= EXERCISE GOAL =
Rewrite the rows below, changing each "Screen dimensions" to "Screen size" and keeping everything else the same. Leave the pictures out.

= EXCERPTED RECORDS =
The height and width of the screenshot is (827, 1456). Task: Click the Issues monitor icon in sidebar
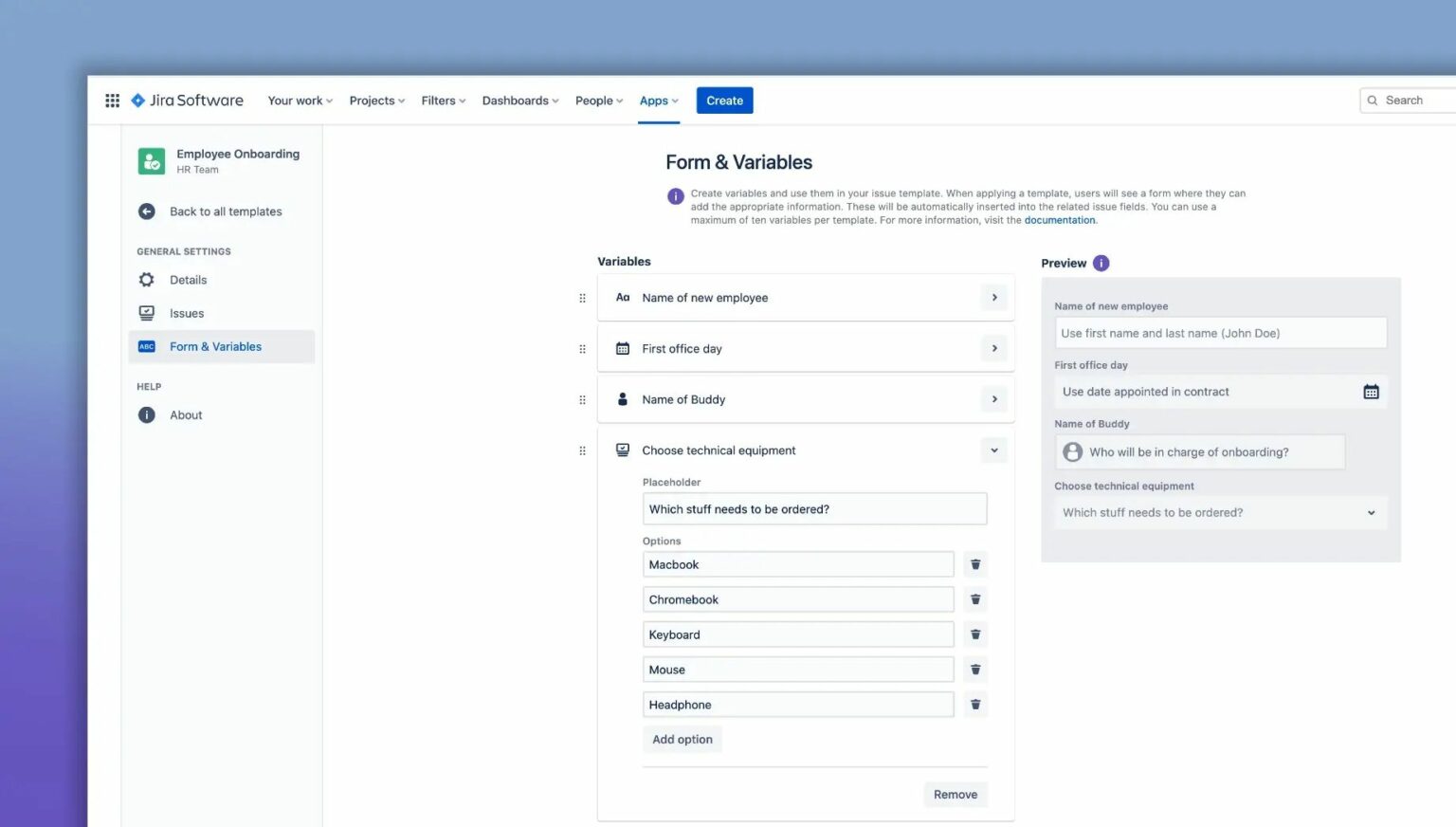tap(146, 313)
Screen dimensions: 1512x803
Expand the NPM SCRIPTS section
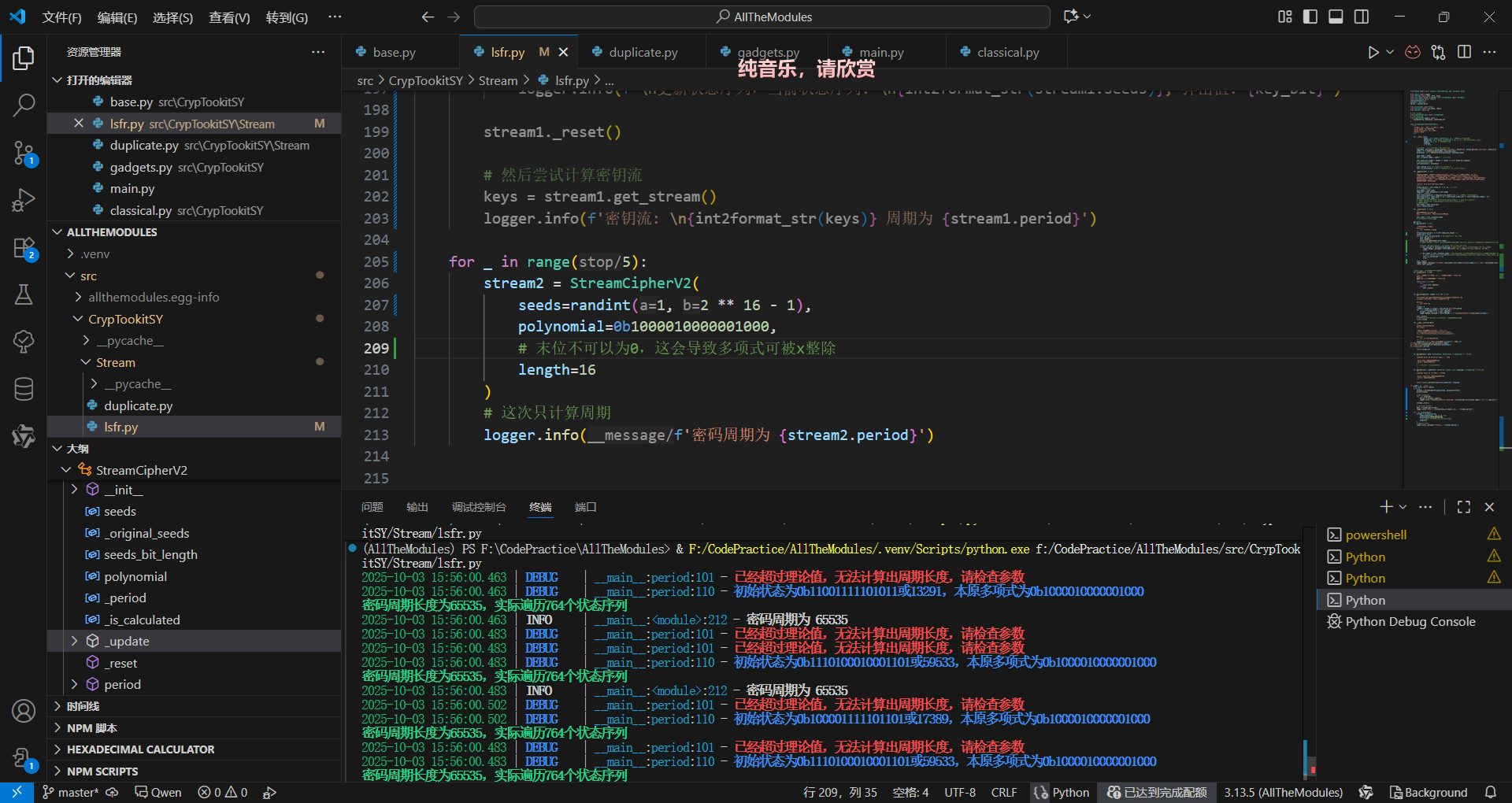[102, 772]
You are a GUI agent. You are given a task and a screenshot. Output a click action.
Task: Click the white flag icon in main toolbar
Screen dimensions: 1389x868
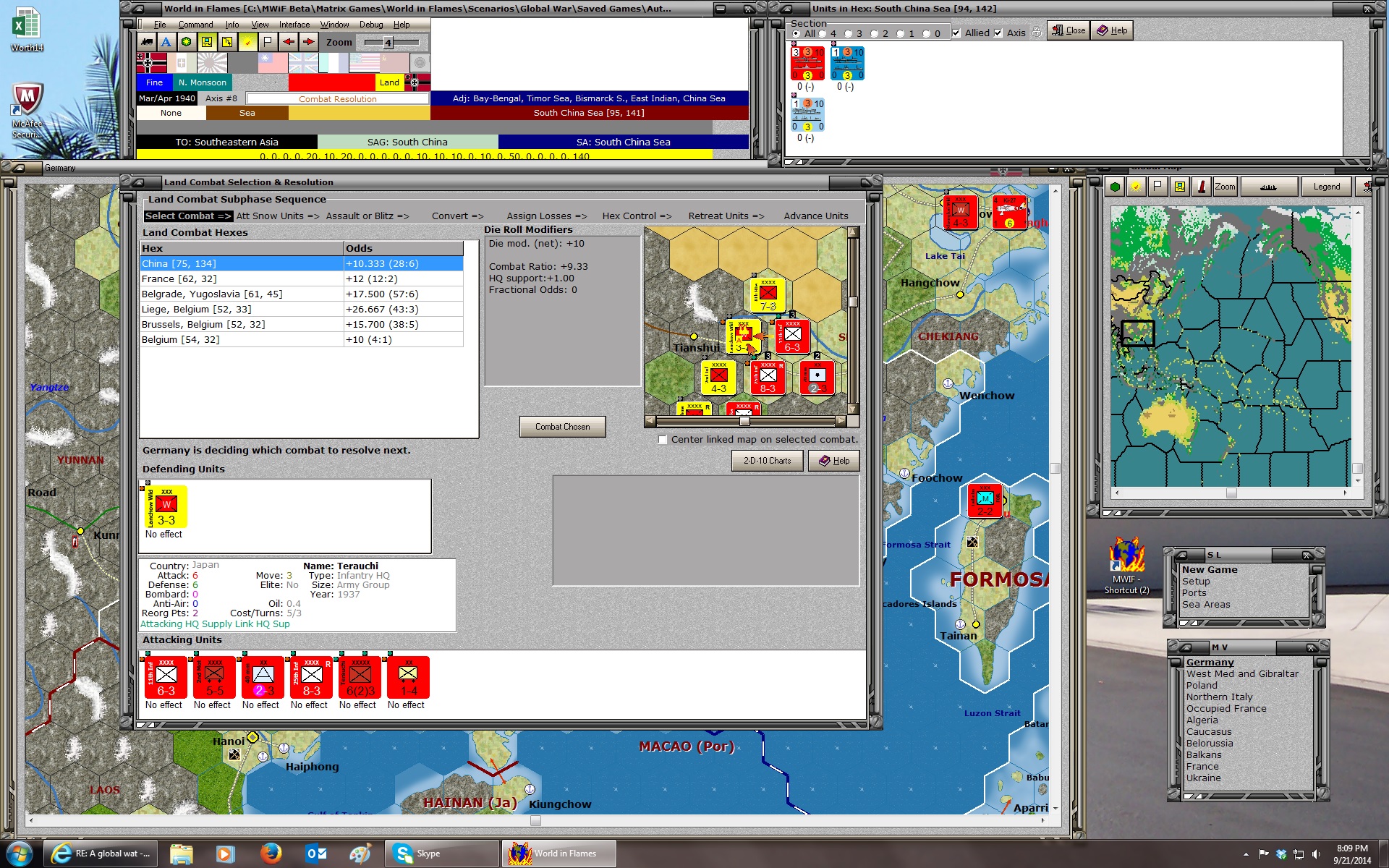coord(268,42)
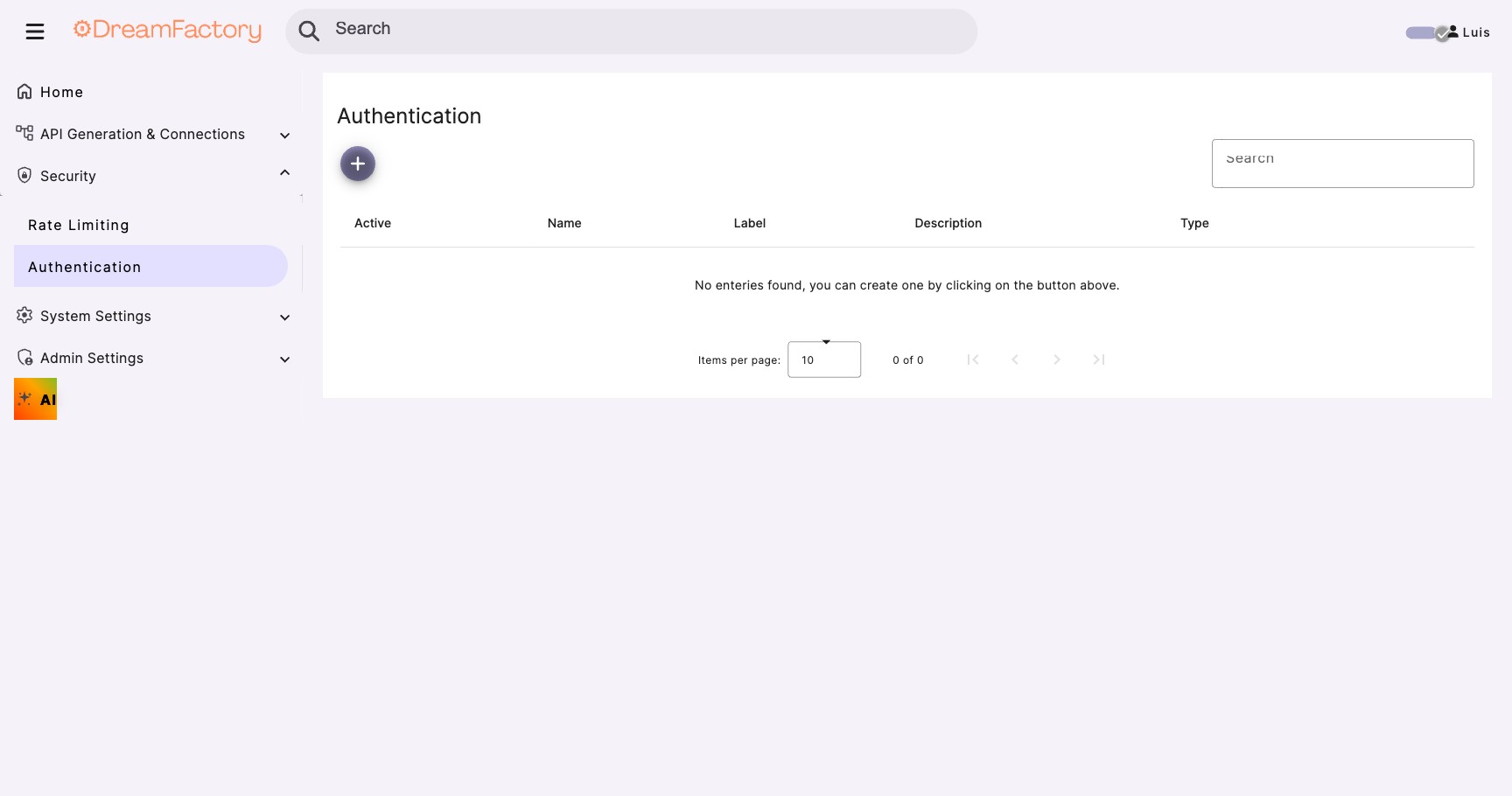This screenshot has height=796, width=1512.
Task: Select Authentication in the sidebar
Action: pos(84,266)
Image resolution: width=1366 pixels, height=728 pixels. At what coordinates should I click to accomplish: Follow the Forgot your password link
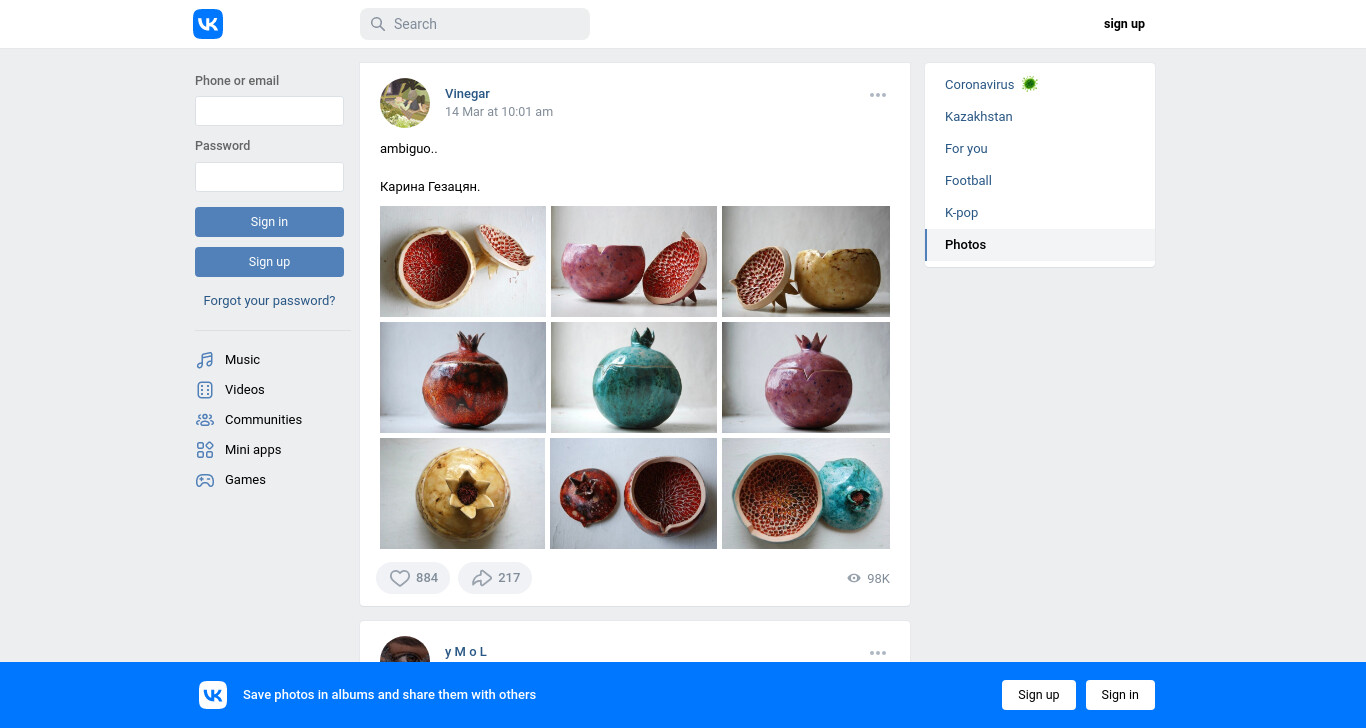[269, 301]
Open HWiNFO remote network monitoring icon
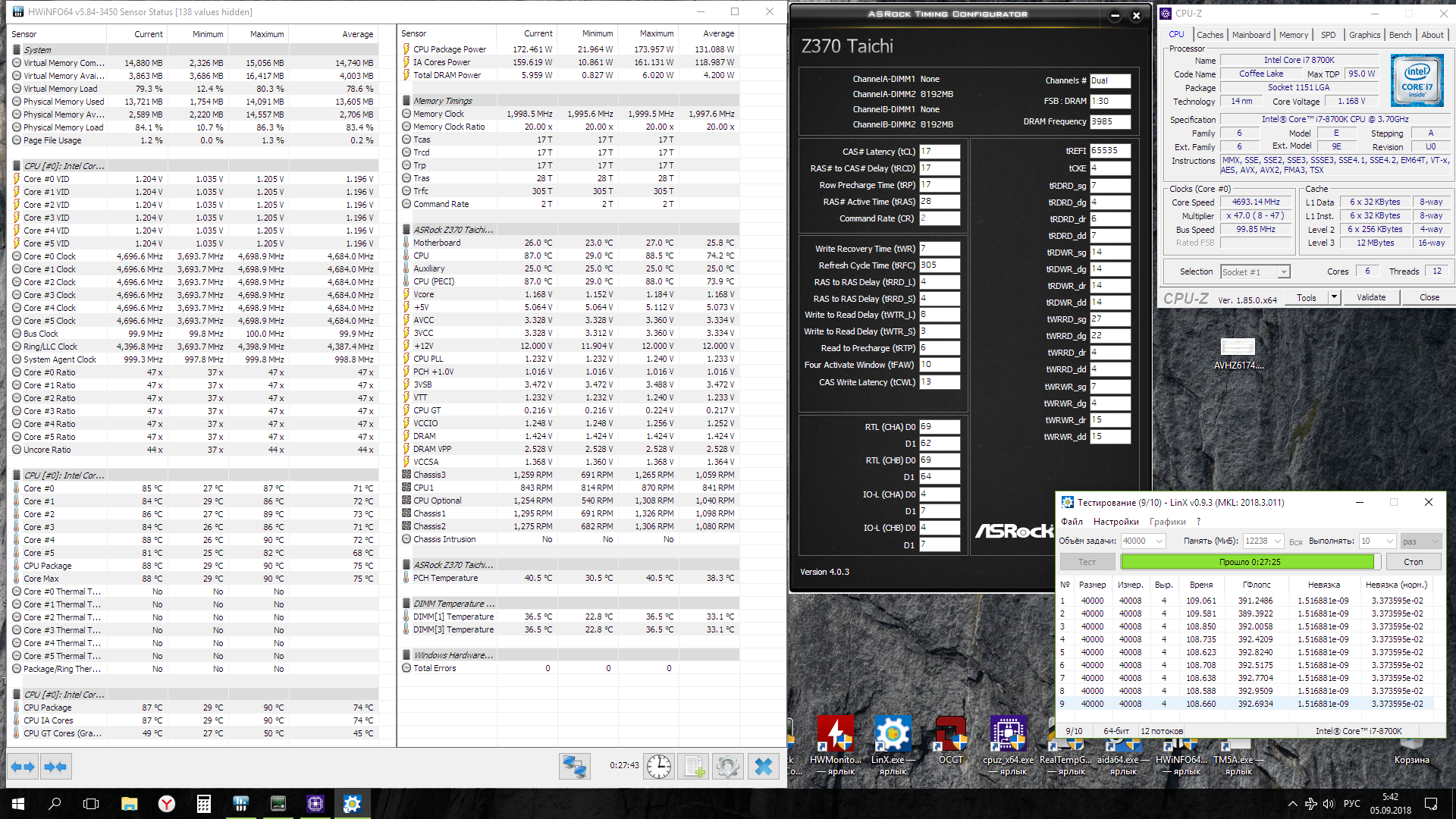This screenshot has width=1456, height=819. point(574,767)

= SOLVED PROBLEM =
The height and width of the screenshot is (827, 1456). Task: Click the Issues monitor icon in sidebar
tap(146, 313)
Screen size: 1512x803
Expand the NPM SCRIPTS section
[102, 772]
You are a GUI agent. You are given a task and a screenshot. Output a click action.
Task: Click the white flag icon in main toolbar
Screen size: 1389x868
coord(268,42)
This screenshot has height=796, width=1512.
Task: Select Authentication in the sidebar
Action: pos(84,266)
Image resolution: width=1366 pixels, height=728 pixels. At what coordinates should I click to accomplish: Follow the Forgot your password link
[269, 301]
Open HWiNFO remote network monitoring icon
This screenshot has width=1456, height=819. point(574,767)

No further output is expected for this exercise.